Four years ago, the state Assembly agreed to pay $545,000 to two women who had been sexually harassed by Vito Lopez, a Brooklyn assemblyman.
Earlier this week, Gov. Andrew Cuomo urged in his State of the State address that public funds not be used to pay off claims of sexual harassment by government officials.
Maybe the governor was thinking about the situation for the past four years and weighing how to do the right thing.
Or maybe he wasn’t terribly concerned until a few months ago, when awareness of sexual harassment in the workplace and attention to it exploded nationwide.
You can say many things about Andrew Cuomo, but you cannot say he lets an opportunity to jump on a bandwagon pass him by.
We do agree that any state government employee or official, appointed or elected, should be on his own when accused of sexual harassment in the workplace.
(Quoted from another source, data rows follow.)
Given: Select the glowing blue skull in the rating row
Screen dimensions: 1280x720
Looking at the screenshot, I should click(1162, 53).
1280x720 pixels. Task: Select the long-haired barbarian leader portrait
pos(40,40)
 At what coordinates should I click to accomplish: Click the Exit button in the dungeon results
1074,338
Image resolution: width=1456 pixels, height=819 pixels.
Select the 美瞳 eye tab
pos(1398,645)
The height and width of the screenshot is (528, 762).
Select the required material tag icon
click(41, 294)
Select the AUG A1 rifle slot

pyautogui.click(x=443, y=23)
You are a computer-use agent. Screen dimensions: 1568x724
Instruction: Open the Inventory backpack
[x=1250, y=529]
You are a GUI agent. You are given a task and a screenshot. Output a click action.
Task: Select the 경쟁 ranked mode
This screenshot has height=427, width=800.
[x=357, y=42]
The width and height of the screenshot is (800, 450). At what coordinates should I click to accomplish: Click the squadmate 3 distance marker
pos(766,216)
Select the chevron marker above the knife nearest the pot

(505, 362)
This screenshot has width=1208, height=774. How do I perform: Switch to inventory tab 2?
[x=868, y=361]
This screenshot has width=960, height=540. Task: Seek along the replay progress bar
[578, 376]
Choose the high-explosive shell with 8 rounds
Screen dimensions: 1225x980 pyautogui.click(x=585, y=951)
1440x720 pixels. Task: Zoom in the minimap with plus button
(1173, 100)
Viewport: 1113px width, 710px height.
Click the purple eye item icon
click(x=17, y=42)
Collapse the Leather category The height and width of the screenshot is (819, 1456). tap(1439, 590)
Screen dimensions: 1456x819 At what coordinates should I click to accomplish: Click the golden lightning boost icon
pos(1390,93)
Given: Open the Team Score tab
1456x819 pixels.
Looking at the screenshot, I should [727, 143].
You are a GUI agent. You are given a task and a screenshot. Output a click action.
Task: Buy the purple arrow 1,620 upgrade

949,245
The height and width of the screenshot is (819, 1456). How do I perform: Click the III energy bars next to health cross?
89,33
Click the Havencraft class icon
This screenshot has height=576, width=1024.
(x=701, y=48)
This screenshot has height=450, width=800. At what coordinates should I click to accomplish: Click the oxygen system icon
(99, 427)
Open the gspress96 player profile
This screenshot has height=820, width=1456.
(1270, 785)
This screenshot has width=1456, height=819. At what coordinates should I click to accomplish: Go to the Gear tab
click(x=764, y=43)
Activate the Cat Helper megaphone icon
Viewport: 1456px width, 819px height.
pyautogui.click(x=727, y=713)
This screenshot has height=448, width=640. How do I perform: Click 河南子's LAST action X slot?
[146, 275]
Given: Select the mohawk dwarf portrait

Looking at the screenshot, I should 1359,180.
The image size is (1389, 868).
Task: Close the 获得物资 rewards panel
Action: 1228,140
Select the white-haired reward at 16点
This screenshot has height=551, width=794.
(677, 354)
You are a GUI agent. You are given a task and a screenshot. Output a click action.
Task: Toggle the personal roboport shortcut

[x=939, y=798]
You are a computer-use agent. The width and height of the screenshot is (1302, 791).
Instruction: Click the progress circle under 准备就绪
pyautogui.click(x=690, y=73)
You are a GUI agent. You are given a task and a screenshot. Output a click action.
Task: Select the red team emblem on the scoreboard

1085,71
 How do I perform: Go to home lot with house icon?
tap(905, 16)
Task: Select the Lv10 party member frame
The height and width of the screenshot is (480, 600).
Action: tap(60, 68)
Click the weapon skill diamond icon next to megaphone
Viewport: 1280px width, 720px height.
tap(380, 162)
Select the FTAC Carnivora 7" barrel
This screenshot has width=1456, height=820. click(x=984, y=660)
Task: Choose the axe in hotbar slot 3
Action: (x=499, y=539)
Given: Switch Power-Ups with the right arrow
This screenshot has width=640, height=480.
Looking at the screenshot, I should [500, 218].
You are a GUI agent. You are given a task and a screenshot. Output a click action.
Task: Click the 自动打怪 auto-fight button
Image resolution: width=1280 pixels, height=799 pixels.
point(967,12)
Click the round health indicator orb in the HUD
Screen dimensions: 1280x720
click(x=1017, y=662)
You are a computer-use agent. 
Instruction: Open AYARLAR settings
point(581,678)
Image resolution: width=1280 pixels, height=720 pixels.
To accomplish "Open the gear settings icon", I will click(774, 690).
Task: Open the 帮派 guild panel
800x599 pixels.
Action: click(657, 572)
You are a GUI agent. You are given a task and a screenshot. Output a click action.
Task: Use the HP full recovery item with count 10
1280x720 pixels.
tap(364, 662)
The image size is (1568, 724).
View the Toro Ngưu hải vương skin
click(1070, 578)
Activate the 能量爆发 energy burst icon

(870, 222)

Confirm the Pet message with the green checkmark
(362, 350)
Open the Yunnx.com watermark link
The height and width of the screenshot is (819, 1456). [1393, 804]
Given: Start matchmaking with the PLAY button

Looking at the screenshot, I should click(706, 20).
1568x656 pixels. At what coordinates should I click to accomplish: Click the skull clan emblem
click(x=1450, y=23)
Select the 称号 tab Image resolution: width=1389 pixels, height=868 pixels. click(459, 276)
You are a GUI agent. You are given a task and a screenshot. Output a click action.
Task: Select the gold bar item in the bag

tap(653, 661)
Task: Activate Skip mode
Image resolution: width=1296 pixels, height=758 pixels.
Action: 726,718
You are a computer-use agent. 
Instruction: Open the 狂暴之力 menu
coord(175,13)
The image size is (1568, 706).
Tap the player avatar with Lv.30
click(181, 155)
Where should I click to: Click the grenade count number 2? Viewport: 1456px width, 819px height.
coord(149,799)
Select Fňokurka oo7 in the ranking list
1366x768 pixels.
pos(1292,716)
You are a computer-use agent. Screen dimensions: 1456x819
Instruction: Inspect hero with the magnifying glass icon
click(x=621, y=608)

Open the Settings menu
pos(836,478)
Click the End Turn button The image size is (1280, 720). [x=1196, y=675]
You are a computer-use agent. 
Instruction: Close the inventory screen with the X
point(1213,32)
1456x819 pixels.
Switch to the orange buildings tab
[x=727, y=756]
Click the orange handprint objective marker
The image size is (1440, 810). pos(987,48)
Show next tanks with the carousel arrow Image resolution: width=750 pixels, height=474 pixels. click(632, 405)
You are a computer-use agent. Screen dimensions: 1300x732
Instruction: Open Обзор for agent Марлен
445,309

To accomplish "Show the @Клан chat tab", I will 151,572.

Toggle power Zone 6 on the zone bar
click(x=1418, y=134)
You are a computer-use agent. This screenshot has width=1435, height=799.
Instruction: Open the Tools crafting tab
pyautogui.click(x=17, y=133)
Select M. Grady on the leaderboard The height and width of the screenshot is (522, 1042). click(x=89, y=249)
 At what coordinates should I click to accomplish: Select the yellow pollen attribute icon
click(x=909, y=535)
The accused should pay for their own lawyers and pay their own settlements.
But this argument should be filed under “things we shouldn’t have to say.”
It feels so unnecessary to make the case that dealing with the consequences of sexual harassment should be the responsibility of the harasser.
Unfortunately, the Lopez case is hardly an aberration. For years, the consequences of workplace sexual harassment have fallen primarily on the targets of the abuse.
While powerful men have been allowed to misbehave with impunity, less-powerful women — and sometimes men — who have done nothing wrong have lost their jobs, their reputations and their self-esteem.
What this cultural moment is about is, finally, evening out power imbalances in the workplace, so that people who are mistreated have recourse.
The #MeToo movement is one front in the struggle for justice, and the more people who understand its importance, the quicker we will take another step toward a just society.
We can’t criticize Gov. Cuomo’s acknowledgement of the issue, belated as it was. Many of us have had our eyes opened over the past few months to the extent of this problem, and we are not talking about friendly compliments or jokes between friends.
We are talking about workplaces made toxic by harassment and about physical assault.
The abuses committed by Vito Lopez cost New York taxpayers more than half a million dollars. Four years later, it’s time to acknowledge that we shouldn’t have paid a dime.